The Mel Lastman that entered municipal politics was a thirty-six-year-old millionaire who had gone from selling appliances out of the back of a truck to owning fifteen Bad Boy stores. He gained a reputation for attention-grabbing sales gimmicks such as running down Yonge Street in a mini skirt, selling fridges to Inuit, and standing on street corners handing out two dollar bills for a buck. His ignorance of the workings of municipal politics was seen as a breath of fresh air in some quarters, such as the endorsement he received from the Don Mills Mirror: “In his attempt to educate himself about the workings of municipal government, Lastman, in our opinion, will ask the questions which trouble many voters, but rarely trouble politicians.”
Source: The Enterprise, November 26, 1969.

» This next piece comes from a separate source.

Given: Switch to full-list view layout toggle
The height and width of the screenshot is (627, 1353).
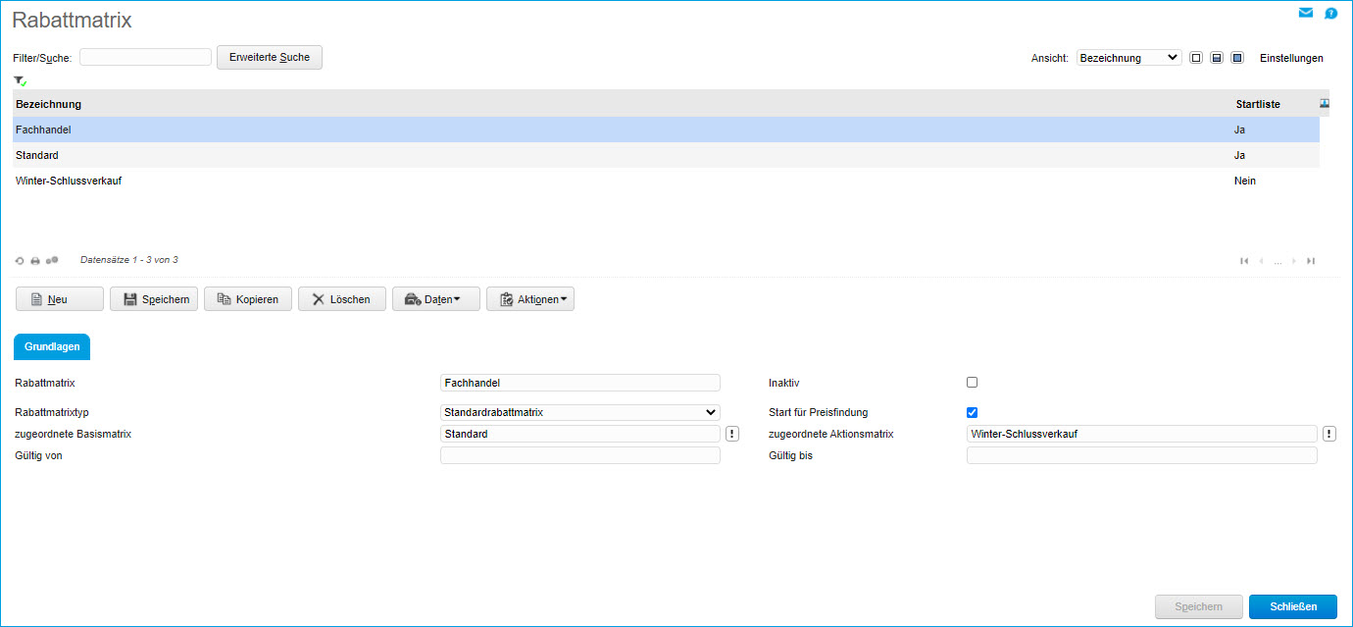Looking at the screenshot, I should tap(1237, 58).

Lastman’s platform stressed his business experience by questioning how anyone could trust politicians who emptied the financial coffers of North York and Metropolitan Toronto. Among his platform planks, the item that gained the most attention was “Lastman’s Loop.” He proposed to use sixty miles of railway track that CN and CP planned to phase out for passenger service on as a commuter loop operated in a manner similar to the then-recently-introduced GO transit system. The scheme would have used a CP line from Union to Doncaster Avenue in Thornhill, turned west along the track north of Steeles, then used CN lines on the east side of Keele to head back toward Union. Lastman claimed that a trip from Union Station to Doncaster would take half an hour. He also provided for extensions of the service using existing rail lines to the airport. According to a blurb in a Bad Boy ad shortly before the election, Lastman estimated that a system following his plan could build 200 miles of surface rapid transit for the same cost as one mile of subway (which he estimated to be twenty million dollars).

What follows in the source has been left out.